Property statistics are all very well, says Michael Fiddes, Head of National Sales for Strutt & Parker, but there is no substitute for up-to-the-minute, local expertise.
Home owners tend to keep a beady eye out for any data that is fed into the national media about property prices - sometimes obsessively so. Among the best known, the Nationwide Building Society and the Halifax produce regular snapshots of annual price movements, while the Royal Institution of Chartered Surveyors (RICS) producing a monthly housing market survey that often makes headlines - particularly when it suggests the news is bad.
Our agents are very used to clients quoting the latest headline numbers at us and expecting us to take them into account," says Fiddes. "But the truth is these surveys have significant failings and often do us and our clients few favours."
The Nationwide survey takes in the whole country, and is also several months out of date by the time the figures are released. "The market can be a lot more sophisticated than what a blanket survey will reveal," says Fiddes. "It can change quickly in subtle ways that such a survey will not identify. Because a large snapshot is not sector specific, it is hardly relevant to Strutt & Parker at all, and our core business of the £750,000 - £3 million country market."
The RICS survey is simply compiled from estate agents suggesting how they think the market is doing at that moment and in the immediate future. "The sample size is small and the impressions given are somewhat anecdotal," adds Fiddes. "It can be indicative, but it can also depend on the state of mind of the person filling in the survey in ways that may not be broadly representative. Too much weight is given to it."
The real problem is the effect that these numbers have on confidence - often wrongly. "It can lead to buyers and sellers sitting on their hands when it is not in their own best interests," says Fiddes.
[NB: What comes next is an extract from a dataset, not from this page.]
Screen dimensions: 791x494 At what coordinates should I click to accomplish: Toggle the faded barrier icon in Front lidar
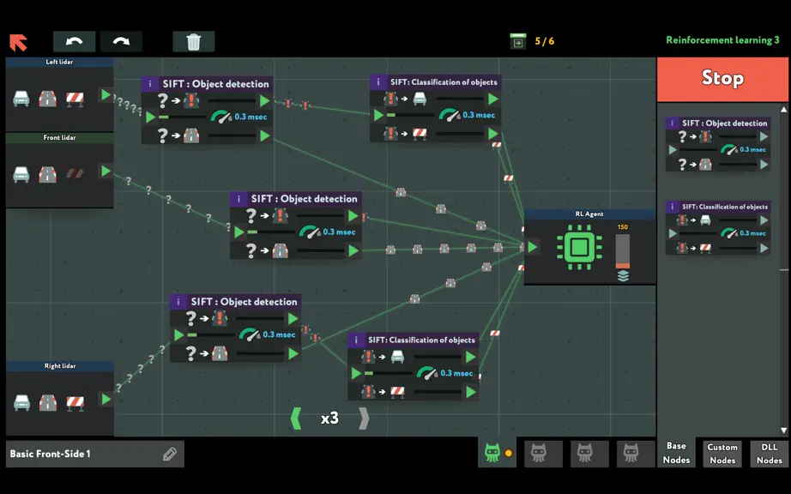point(75,174)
With fewer transactions taking place in the current market, the numbers can be particularly unrepresentative and unhelpful. "To take a single illustration of the difference in the market - in East Anglia there are too many buyers chasing too few country properties. Elsewhere it is the other way round. A decent estate agent will have their own reliable data that they act on. It will be up to date, and it will be local.
"We look at local transaction rates, how many applicants there are per new instruction, the number of viewings before we get a property under offer - from that kind of immediate data we can fine tune our approach to marketing in a particular area."
"We are always looking to use our data more intelligently, and we are currently introducing systems that will do that, both for our use and for the benefit of our clients. There is a big difference between advice, and intelligent advice."